EXERCISE PROMPT → Write out exactly the lines from the start of the entries through the one that contains "The image size is (1024, 768).", including both.

GIVEN DATA →
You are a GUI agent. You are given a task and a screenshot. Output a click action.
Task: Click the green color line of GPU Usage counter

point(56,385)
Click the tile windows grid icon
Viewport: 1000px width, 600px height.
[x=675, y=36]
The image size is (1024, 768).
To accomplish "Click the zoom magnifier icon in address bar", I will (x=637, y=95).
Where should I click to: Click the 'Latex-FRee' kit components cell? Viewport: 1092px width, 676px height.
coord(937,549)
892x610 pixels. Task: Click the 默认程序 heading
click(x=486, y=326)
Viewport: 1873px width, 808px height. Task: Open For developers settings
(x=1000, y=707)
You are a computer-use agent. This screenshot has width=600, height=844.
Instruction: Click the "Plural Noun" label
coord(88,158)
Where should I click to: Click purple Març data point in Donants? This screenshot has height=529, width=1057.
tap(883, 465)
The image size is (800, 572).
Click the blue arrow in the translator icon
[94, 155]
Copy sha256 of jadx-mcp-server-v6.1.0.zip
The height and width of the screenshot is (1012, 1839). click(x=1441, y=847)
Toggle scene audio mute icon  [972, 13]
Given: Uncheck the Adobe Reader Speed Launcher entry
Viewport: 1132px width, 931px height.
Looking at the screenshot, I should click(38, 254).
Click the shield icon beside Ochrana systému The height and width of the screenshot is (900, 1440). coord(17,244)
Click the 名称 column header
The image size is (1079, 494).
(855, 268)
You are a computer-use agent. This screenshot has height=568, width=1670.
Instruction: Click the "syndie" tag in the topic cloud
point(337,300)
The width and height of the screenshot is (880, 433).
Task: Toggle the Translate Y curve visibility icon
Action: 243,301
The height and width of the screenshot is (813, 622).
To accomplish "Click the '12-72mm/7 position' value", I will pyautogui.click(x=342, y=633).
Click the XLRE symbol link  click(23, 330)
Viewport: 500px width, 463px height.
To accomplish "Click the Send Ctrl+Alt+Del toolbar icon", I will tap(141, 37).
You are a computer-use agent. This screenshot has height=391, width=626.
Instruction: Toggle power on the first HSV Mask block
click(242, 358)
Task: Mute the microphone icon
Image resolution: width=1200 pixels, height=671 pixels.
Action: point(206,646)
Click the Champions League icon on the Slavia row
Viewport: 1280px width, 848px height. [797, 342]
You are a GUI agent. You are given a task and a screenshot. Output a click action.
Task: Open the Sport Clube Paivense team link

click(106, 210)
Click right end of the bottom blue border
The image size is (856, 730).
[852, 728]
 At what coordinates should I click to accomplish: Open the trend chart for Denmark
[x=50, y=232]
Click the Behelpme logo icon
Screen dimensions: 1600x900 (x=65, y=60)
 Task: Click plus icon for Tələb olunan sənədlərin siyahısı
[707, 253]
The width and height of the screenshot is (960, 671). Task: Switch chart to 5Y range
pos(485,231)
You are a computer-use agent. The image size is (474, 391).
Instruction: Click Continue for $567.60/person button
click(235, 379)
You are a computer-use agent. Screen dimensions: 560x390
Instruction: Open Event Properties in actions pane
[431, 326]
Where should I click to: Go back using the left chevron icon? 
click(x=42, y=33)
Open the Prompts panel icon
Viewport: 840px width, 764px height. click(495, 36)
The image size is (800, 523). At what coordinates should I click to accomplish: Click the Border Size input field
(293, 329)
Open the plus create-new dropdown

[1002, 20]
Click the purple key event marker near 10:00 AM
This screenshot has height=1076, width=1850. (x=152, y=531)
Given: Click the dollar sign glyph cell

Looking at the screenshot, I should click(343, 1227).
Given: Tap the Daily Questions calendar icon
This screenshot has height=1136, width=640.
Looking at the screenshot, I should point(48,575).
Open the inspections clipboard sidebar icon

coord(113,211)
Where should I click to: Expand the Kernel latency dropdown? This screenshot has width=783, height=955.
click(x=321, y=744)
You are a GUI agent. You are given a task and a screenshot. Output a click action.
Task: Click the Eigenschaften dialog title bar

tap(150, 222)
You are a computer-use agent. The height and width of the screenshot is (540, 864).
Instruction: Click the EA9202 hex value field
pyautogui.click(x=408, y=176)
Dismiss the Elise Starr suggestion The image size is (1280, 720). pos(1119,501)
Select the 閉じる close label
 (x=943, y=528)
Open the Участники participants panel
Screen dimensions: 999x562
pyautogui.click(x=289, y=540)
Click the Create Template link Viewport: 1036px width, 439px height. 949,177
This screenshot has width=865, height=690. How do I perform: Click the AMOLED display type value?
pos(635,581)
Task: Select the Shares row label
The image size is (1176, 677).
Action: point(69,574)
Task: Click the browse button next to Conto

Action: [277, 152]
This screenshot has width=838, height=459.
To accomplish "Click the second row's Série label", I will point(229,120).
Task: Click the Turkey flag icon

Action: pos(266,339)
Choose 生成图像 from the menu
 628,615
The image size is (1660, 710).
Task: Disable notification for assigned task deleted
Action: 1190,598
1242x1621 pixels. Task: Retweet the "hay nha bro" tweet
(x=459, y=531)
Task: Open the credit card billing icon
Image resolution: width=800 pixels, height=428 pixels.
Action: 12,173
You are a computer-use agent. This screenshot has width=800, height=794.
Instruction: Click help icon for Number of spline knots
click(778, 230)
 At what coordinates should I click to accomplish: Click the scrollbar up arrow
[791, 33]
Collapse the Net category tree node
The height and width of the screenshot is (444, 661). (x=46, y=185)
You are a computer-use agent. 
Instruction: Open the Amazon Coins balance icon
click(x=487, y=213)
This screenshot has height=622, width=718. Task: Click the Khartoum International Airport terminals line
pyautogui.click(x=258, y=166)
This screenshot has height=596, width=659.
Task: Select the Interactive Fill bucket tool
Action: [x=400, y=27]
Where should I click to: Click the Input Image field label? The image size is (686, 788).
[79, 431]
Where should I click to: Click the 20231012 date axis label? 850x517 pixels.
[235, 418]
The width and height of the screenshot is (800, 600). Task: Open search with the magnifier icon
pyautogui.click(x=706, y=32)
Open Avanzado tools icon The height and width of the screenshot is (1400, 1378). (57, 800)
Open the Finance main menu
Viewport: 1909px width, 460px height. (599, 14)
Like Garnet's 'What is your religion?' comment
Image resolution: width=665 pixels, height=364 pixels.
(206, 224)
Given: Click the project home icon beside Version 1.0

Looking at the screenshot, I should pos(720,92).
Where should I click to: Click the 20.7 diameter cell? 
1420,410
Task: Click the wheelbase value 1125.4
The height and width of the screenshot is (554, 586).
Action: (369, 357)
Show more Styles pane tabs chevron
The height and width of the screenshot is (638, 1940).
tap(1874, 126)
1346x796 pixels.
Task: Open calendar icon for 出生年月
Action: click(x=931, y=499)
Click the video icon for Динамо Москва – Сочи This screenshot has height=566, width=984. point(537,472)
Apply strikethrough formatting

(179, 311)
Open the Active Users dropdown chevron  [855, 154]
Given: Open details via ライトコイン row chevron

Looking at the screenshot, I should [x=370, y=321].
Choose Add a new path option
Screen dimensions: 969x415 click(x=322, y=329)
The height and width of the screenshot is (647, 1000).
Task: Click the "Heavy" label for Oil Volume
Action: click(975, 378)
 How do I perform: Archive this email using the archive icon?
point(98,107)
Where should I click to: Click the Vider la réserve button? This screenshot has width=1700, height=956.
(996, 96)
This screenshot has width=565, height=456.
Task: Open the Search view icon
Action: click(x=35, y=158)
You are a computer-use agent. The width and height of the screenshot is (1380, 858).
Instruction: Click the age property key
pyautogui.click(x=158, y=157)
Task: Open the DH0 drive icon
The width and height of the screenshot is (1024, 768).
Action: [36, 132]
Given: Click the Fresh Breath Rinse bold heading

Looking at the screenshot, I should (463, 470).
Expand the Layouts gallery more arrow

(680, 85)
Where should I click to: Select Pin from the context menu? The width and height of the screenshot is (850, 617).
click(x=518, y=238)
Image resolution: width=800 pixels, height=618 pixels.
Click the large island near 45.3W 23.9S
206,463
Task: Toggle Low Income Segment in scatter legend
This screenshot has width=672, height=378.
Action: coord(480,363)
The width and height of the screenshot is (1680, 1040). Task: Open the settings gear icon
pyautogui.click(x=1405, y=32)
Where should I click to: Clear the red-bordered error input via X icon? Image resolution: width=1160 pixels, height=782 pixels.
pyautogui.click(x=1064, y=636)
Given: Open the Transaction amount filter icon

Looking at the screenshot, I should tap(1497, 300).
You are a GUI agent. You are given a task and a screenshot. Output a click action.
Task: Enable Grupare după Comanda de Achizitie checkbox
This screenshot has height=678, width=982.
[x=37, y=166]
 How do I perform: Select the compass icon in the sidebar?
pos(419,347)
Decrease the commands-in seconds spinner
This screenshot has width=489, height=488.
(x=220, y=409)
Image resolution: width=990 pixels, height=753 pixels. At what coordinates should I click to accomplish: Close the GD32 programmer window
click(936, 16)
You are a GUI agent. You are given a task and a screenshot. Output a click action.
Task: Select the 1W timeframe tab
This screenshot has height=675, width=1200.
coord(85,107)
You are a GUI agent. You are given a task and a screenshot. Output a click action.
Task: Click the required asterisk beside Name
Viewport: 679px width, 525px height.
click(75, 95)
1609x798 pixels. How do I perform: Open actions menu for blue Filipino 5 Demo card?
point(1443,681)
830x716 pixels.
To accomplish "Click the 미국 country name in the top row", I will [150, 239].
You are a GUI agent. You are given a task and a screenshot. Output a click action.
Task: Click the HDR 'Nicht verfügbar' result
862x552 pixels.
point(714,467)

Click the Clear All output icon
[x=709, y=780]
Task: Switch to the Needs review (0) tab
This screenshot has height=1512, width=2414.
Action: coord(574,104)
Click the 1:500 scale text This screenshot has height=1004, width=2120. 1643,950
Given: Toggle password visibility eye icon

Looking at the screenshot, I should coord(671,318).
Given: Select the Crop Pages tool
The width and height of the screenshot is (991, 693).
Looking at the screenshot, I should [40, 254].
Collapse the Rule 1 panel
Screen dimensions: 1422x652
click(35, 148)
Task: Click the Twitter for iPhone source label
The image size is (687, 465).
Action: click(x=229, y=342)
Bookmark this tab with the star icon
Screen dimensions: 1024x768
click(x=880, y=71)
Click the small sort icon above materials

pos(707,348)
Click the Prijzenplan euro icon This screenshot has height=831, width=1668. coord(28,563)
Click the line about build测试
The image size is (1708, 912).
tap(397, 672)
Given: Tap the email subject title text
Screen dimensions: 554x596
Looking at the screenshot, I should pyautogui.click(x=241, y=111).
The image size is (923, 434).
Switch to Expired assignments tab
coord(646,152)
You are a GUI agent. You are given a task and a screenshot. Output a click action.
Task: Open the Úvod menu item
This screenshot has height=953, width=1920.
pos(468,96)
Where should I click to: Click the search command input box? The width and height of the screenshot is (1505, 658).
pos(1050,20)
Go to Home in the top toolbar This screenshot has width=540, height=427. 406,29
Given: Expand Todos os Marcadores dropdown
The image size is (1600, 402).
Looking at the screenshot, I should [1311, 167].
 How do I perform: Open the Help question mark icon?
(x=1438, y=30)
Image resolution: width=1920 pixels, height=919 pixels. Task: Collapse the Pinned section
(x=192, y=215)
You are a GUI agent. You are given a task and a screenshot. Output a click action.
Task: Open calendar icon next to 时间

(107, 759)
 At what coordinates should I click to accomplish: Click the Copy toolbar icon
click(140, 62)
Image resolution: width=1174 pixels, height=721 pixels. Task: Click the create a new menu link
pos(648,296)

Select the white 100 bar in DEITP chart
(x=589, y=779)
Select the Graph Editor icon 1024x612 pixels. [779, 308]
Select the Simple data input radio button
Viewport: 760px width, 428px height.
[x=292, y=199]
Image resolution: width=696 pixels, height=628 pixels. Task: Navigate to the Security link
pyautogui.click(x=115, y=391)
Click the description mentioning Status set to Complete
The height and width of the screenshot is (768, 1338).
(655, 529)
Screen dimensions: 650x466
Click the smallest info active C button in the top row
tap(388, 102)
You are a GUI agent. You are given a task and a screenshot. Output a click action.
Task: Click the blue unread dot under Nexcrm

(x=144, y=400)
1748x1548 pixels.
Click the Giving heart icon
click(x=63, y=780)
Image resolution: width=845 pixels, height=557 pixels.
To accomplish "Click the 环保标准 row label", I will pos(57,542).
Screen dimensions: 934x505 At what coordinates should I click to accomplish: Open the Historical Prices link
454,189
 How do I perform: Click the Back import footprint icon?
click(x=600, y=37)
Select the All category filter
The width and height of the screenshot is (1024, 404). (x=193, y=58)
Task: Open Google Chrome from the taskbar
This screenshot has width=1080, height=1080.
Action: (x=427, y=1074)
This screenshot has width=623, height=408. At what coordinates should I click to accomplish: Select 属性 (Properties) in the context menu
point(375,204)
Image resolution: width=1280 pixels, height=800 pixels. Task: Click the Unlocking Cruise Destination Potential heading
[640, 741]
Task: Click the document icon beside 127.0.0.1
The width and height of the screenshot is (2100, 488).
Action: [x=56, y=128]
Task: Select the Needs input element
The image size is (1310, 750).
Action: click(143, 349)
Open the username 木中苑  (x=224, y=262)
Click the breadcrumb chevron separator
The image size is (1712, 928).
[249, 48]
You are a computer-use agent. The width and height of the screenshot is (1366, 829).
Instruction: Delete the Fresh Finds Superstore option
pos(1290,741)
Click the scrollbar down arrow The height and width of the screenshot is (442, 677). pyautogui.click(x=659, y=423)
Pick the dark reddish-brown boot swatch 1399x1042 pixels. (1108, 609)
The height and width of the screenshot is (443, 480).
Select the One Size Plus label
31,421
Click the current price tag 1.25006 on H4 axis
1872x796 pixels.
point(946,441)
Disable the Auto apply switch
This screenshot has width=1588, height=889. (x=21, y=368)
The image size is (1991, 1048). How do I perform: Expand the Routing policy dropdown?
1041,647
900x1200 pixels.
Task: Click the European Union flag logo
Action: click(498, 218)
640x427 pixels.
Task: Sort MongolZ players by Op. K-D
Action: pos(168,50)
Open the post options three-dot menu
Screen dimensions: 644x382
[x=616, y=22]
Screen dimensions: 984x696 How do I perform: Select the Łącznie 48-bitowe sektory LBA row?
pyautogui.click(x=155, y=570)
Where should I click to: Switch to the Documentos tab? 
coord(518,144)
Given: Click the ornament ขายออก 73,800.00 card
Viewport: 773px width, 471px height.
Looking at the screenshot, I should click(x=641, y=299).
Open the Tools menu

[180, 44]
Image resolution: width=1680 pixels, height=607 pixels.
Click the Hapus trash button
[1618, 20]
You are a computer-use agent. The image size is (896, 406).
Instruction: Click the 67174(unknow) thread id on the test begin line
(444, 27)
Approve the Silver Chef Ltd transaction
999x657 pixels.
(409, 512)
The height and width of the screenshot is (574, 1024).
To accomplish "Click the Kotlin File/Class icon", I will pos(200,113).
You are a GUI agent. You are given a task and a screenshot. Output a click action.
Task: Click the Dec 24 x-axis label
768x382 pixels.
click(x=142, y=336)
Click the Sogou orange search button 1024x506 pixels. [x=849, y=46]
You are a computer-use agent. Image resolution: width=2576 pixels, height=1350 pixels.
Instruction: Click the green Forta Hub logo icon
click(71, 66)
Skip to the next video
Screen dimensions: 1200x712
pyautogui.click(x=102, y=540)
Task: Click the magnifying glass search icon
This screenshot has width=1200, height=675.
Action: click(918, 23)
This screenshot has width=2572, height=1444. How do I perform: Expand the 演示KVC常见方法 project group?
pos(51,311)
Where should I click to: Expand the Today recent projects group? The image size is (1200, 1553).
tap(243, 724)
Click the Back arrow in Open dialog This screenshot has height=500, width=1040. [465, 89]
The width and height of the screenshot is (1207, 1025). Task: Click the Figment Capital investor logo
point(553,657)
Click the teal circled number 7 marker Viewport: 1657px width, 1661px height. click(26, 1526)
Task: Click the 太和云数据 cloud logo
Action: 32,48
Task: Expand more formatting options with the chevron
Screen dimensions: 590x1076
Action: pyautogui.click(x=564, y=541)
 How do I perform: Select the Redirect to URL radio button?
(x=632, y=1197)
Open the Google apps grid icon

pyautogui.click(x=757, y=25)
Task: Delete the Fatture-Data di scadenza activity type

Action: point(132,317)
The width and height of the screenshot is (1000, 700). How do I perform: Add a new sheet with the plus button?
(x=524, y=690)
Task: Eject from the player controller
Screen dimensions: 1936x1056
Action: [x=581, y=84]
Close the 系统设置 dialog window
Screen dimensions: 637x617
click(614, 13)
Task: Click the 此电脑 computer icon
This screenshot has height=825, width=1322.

SOLUTION TO THE PROBLEM →
You are a GUI agent. You are given a task and a screenshot. Output a click action.
Task: Click the green color line of GPU Usage counter

point(56,385)
Click the tile windows grid icon
Viewport: 1000px width, 600px height.
[x=675, y=36]
The image size is (1024, 768).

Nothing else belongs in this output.